Nos deberíamos preguntar qué le pasa a una sociedad que considera un derecho atentar contra la vida
Hace unos días un joven perturbado quiso matar a un sacerdote madrileño, le esperaba en el aparcamiento y lo cosió a puñaladas. Fue un milagro que saliera vivo: la ayuda del cielo y la defensa propia salvaron a D. Javier. Pero el motivo fue: "los curas matáis a los niños", decía el agresor. Muerte por muerte, sangre por sangre. Es una locura eliminar una vida. Es jugar a ser dioses. Por desgracia sigue siendo cierto que: homo homis lupus est, el hombre es un lobo para el hombre. En un mundo supuestamente civilizado, pacifista, donde no cabe la pena de muerte, seguimos encontrando supuestas razones para eliminar a los más vulnerables: niños no nacidos, enfermos y ancianos.
¿Cómo puede haber derechos que justifiquen el homicidio? ¿Acaso se puede considerar progresista eliminar vidas? El Evangelio nos dice: "Por último, les mandó a su hijo diciéndose: 'Tendrán respeto a mi hijo'. Pero los labradores, al ver al hijo se dijeron: 'Este es el heredero: venid, lo matamos y nos quedamos con su herencia'. Y agarrándolo, lo sacaron fuera de la viña y lo mataron".
Esos labradores no quieren tener amo, no quieren rendir cuentas a nadie. Desean ser amos y señores absolutos: dueños de la vida y de la muerte. Ellos imponen su ley y sus normas, el reino de la soberbia y de la sinrazón. Al igual que podemos fornicar de pensamiento, podemos matar de corazón.
Lo hacemos cuando nos dejamos dominar por el odio, por los prejuicios, cuando juzgamos superficialmente a las personas y las tachamos, o les hacemos el vacío: no existes para mí. Hemos leído: "tendrán respeto a mi hijo". Se nos invita a honrar la vida, a valorarla. Siempre es un don, el mejor regalo que todo lo sustenta. Nadie se puede dar la vida a sí mismo. La recibimos, no somos sus dueños, no podemos disponer de ella a nuestro arbitrio.
Sí podemos ponerla en valor, enriquecerla con nuestro buen hacer, lograr con nuestro cariño y atención que los nuestros se sientan útiles, queridos, importantes. A la vez con nuestras negligencias, desplantes e indiferencias podemos hacerla insoportable.
Esther, inmersa en el sufrimiento de su enfermedad, cuenta: "Yo en ese momento si la eutanasia hubiese existido hubiese pedido que me matasen. Pedía cuchillas, pastillas, de todo, porque yo no podía vivir, no es que no quisiese, porque yo soy una persona vital que quiere vivir hasta el último momento, es que era imposible vivir con ese dolor".

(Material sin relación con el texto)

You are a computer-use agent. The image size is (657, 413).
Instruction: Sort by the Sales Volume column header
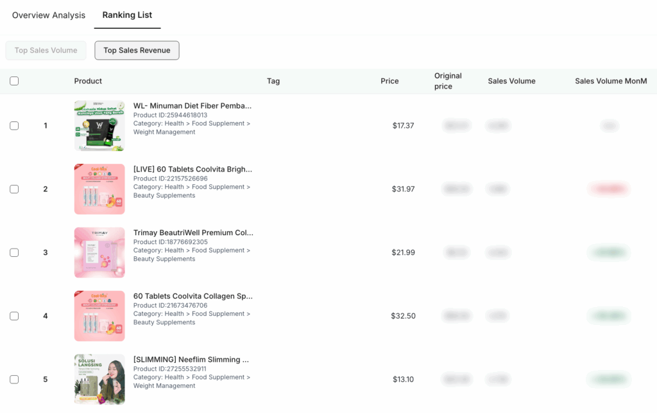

Después de ser tratada con una adecuada medicina paliativa en el centro Laguna afirma: "Cuando te curan, cuando te ayudan a superar ese dolor y ese dolor se hace soportable, toda la idea de la muerte desaparece, lo que quieres es todo lo contrario, aprovechar cada minuto y cada día para estar con tu familia, para poder hacerles felices a ellos y que ellos te hagan feliz a ti". De esto se trata, lograr que la gente tenga ganas de vivir, cuidarles y llenarles de cariño.
En el entorno íntimo, familiar, podemos cantar a la vida queriendo a los nuestros como son, con virtudes y defectos, logrando que se sientan importantes, imprescindibles al saberse queridos: niños, enfermos y ancianos. No les dejamos solos ante miedos y dolores. Compartimos sus alegrías y sueños.
El gran san Juan Pablo II nos invitaba: "Respeta, defiende, ama y sirve a la vida, toda vida, toda vida humana. Solo sobre este camino hallarás justicia, desarrollo, libertad, paz y felicidad". No hay ningún derecho, ninguna sinrazón que justifique un atentado a la vida. Nos deberíamos preguntar qué le pasa a una sociedad que considera un derecho atentar contra la vida.